▶ TASK INSTRUCTIONS
Word for word, restate every entry shown below.

[INFORMATION Boundary: Start]

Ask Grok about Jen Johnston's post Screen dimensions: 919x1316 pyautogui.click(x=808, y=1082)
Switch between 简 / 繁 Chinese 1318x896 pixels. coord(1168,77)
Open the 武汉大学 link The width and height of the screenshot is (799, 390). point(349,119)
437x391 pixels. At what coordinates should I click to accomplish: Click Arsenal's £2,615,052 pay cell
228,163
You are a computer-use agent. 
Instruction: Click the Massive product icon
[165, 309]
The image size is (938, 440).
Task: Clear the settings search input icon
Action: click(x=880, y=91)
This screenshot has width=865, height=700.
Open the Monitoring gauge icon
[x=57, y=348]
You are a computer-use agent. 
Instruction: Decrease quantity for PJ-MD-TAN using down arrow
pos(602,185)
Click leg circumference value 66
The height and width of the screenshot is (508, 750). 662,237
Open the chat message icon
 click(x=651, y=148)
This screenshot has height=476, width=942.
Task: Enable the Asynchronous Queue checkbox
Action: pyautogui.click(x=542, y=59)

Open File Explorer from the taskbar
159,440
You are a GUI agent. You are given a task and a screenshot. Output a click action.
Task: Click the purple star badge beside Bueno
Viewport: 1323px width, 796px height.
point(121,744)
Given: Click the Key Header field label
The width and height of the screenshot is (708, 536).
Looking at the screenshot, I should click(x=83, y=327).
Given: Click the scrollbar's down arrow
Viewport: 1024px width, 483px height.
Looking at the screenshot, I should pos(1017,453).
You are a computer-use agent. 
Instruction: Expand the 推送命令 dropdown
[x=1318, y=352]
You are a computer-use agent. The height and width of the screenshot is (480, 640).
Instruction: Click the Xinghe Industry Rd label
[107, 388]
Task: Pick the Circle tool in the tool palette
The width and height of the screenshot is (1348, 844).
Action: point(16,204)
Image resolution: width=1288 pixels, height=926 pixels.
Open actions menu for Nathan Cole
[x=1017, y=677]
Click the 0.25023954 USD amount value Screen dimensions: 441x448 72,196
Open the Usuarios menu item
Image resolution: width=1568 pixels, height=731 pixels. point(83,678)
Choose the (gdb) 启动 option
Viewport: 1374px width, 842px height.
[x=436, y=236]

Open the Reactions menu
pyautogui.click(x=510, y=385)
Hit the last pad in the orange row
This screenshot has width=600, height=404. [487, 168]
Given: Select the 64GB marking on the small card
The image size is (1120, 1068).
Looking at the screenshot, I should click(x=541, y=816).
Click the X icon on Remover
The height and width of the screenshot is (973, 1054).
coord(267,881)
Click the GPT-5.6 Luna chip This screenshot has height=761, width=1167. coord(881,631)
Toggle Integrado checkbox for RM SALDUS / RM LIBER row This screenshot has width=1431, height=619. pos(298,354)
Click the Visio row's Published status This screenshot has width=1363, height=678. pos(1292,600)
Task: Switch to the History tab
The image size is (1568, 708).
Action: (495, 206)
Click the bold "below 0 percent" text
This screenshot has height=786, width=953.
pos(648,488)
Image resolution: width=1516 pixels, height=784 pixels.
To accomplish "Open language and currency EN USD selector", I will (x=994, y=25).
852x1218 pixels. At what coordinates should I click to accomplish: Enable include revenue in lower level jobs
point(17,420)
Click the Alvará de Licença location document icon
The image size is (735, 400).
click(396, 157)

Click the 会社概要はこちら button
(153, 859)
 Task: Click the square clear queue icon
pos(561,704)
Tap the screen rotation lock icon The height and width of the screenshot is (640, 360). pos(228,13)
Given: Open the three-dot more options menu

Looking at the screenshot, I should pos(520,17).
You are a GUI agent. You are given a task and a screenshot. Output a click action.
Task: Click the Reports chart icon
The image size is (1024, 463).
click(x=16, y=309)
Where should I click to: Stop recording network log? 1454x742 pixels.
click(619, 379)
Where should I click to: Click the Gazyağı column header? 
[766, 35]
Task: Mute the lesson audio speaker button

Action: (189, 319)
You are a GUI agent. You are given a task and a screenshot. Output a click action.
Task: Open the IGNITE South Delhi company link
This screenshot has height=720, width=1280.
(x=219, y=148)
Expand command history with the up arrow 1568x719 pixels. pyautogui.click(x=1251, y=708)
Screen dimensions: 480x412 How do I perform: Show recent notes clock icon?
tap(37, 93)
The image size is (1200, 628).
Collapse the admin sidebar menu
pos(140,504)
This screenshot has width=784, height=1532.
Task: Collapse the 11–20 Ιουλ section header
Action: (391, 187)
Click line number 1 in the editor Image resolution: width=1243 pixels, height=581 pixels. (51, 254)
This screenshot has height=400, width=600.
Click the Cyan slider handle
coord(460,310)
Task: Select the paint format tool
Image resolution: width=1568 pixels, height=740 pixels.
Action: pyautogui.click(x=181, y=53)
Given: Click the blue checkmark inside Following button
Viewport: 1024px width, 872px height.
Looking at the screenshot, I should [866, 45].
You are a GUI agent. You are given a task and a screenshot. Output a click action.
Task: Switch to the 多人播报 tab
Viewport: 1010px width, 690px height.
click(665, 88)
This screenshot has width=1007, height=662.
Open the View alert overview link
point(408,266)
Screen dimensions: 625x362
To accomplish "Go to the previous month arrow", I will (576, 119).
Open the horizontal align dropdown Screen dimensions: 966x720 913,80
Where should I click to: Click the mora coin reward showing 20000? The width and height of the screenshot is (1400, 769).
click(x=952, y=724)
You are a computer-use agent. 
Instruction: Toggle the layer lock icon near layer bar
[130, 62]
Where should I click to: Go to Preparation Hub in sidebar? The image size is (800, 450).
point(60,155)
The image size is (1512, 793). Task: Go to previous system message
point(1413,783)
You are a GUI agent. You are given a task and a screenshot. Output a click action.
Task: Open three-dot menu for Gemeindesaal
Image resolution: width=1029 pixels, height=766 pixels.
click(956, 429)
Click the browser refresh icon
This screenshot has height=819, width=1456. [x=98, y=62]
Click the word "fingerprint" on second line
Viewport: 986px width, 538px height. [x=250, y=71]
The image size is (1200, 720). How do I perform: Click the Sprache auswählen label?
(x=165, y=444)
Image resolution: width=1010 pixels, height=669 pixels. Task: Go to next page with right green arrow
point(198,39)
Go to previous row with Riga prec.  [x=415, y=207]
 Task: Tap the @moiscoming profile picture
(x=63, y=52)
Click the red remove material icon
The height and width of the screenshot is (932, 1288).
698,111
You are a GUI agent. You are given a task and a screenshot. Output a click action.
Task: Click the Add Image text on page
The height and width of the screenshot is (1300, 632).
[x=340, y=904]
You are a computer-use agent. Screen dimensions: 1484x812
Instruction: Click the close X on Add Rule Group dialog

[INFORMATION Boundary: End]

▶ REPLY TO THE TASK
Ask Grok about Jen Johnston's post Screen dimensions: 919x1316 pyautogui.click(x=808, y=1082)
Switch between 简 / 繁 Chinese 1318x896 pixels. coord(1168,77)
Open the 武汉大学 link The width and height of the screenshot is (799, 390). point(349,119)
437x391 pixels. At what coordinates should I click to accomplish: Click Arsenal's £2,615,052 pay cell
228,163
You are a computer-use agent. 
Instruction: Click the Massive product icon
[165, 309]
The image size is (938, 440).
Task: Clear the settings search input icon
Action: click(x=880, y=91)
This screenshot has width=865, height=700.
Open the Monitoring gauge icon
[x=57, y=348]
You are a computer-use agent. 
Instruction: Decrease quantity for PJ-MD-TAN using down arrow
pos(602,185)
Click leg circumference value 66
The height and width of the screenshot is (508, 750). 662,237
Open the chat message icon
 click(x=651, y=148)
This screenshot has height=476, width=942.
Task: Enable the Asynchronous Queue checkbox
Action: pyautogui.click(x=542, y=59)

Open File Explorer from the taskbar
159,440
You are a GUI agent. You are given a task and a screenshot. Output a click action.
Task: Click the purple star badge beside Bueno
Viewport: 1323px width, 796px height.
point(121,744)
Given: Click the Key Header field label
The width and height of the screenshot is (708, 536).
Looking at the screenshot, I should click(x=83, y=327).
Given: Click the scrollbar's down arrow
Viewport: 1024px width, 483px height.
Looking at the screenshot, I should pos(1017,453).
You are a computer-use agent. 
Instruction: Expand the 推送命令 dropdown
[x=1318, y=352]
You are a computer-use agent. The height and width of the screenshot is (480, 640).
Instruction: Click the Xinghe Industry Rd label
[107, 388]
Task: Pick the Circle tool in the tool palette
The width and height of the screenshot is (1348, 844).
Action: point(16,204)
Image resolution: width=1288 pixels, height=926 pixels.
Open actions menu for Nathan Cole
[x=1017, y=677]
Click the 0.25023954 USD amount value Screen dimensions: 441x448 72,196
Open the Usuarios menu item
Image resolution: width=1568 pixels, height=731 pixels. point(83,678)
Choose the (gdb) 启动 option
Viewport: 1374px width, 842px height.
[x=436, y=236]

Open the Reactions menu
pyautogui.click(x=510, y=385)
Hit the last pad in the orange row
This screenshot has width=600, height=404. [487, 168]
Given: Select the 64GB marking on the small card
The image size is (1120, 1068).
Looking at the screenshot, I should click(x=541, y=816).
Click the X icon on Remover
The height and width of the screenshot is (973, 1054).
coord(267,881)
Click the GPT-5.6 Luna chip This screenshot has height=761, width=1167. coord(881,631)
Toggle Integrado checkbox for RM SALDUS / RM LIBER row This screenshot has width=1431, height=619. pos(298,354)
Click the Visio row's Published status This screenshot has width=1363, height=678. pos(1292,600)
Task: Switch to the History tab
The image size is (1568, 708).
Action: (495, 206)
Click the bold "below 0 percent" text
This screenshot has height=786, width=953.
pos(648,488)
Image resolution: width=1516 pixels, height=784 pixels.
To accomplish "Open language and currency EN USD selector", I will (x=994, y=25).
852x1218 pixels. At what coordinates should I click to accomplish: Enable include revenue in lower level jobs
point(17,420)
Click the Alvará de Licença location document icon
The image size is (735, 400).
click(396, 157)

Click the 会社概要はこちら button
(153, 859)
 Task: Click the square clear queue icon
pos(561,704)
Tap the screen rotation lock icon The height and width of the screenshot is (640, 360). pos(228,13)
Given: Open the three-dot more options menu

Looking at the screenshot, I should pos(520,17).
You are a GUI agent. You are given a task and a screenshot. Output a click action.
Task: Click the Reports chart icon
The image size is (1024, 463).
click(x=16, y=309)
Where should I click to: Stop recording network log? 1454x742 pixels.
click(619, 379)
Where should I click to: Click the Gazyağı column header? 
[766, 35]
Task: Mute the lesson audio speaker button

Action: (189, 319)
You are a GUI agent. You are given a task and a screenshot. Output a click action.
Task: Open the IGNITE South Delhi company link
This screenshot has height=720, width=1280.
(x=219, y=148)
Expand command history with the up arrow 1568x719 pixels. pyautogui.click(x=1251, y=708)
Screen dimensions: 480x412 How do I perform: Show recent notes clock icon?
tap(37, 93)
The image size is (1200, 628).
Collapse the admin sidebar menu
pos(140,504)
This screenshot has width=784, height=1532.
Task: Collapse the 11–20 Ιουλ section header
Action: (391, 187)
Click line number 1 in the editor Image resolution: width=1243 pixels, height=581 pixels. (51, 254)
This screenshot has height=400, width=600.
Click the Cyan slider handle
coord(460,310)
Task: Select the paint format tool
Image resolution: width=1568 pixels, height=740 pixels.
Action: pyautogui.click(x=181, y=53)
Given: Click the blue checkmark inside Following button
Viewport: 1024px width, 872px height.
Looking at the screenshot, I should [866, 45].
You are a GUI agent. You are given a task and a screenshot. Output a click action.
Task: Switch to the 多人播报 tab
Viewport: 1010px width, 690px height.
click(665, 88)
This screenshot has width=1007, height=662.
Open the View alert overview link
point(408,266)
Screen dimensions: 625x362
To accomplish "Go to the previous month arrow", I will (576, 119).
Open the horizontal align dropdown Screen dimensions: 966x720 913,80
Where should I click to: Click the mora coin reward showing 20000? The width and height of the screenshot is (1400, 769).
click(x=952, y=724)
You are a computer-use agent. 
Instruction: Toggle the layer lock icon near layer bar
[130, 62]
Where should I click to: Go to Preparation Hub in sidebar? The image size is (800, 450).
point(60,155)
The image size is (1512, 793). Task: Go to previous system message
point(1413,783)
You are a GUI agent. You are given a task and a screenshot. Output a click action.
Task: Open three-dot menu for Gemeindesaal
Image resolution: width=1029 pixels, height=766 pixels.
click(956, 429)
Click the browser refresh icon
This screenshot has height=819, width=1456. [x=98, y=62]
Click the word "fingerprint" on second line
Viewport: 986px width, 538px height. [x=250, y=71]
The image size is (1200, 720). How do I perform: Click the Sprache auswählen label?
(x=165, y=444)
Image resolution: width=1010 pixels, height=669 pixels. Task: Go to next page with right green arrow
point(198,39)
Go to previous row with Riga prec.  [x=415, y=207]
 Task: Tap the @moiscoming profile picture
(x=63, y=52)
Click the red remove material icon
The height and width of the screenshot is (932, 1288).
698,111
You are a GUI agent. You are given a task and a screenshot. Output a click action.
Task: Click the Add Image text on page
The height and width of the screenshot is (1300, 632).
[x=340, y=904]
You are a computer-use agent. Screen dimensions: 1484x812
Instruction: Click the close X on Add Rule Group dialog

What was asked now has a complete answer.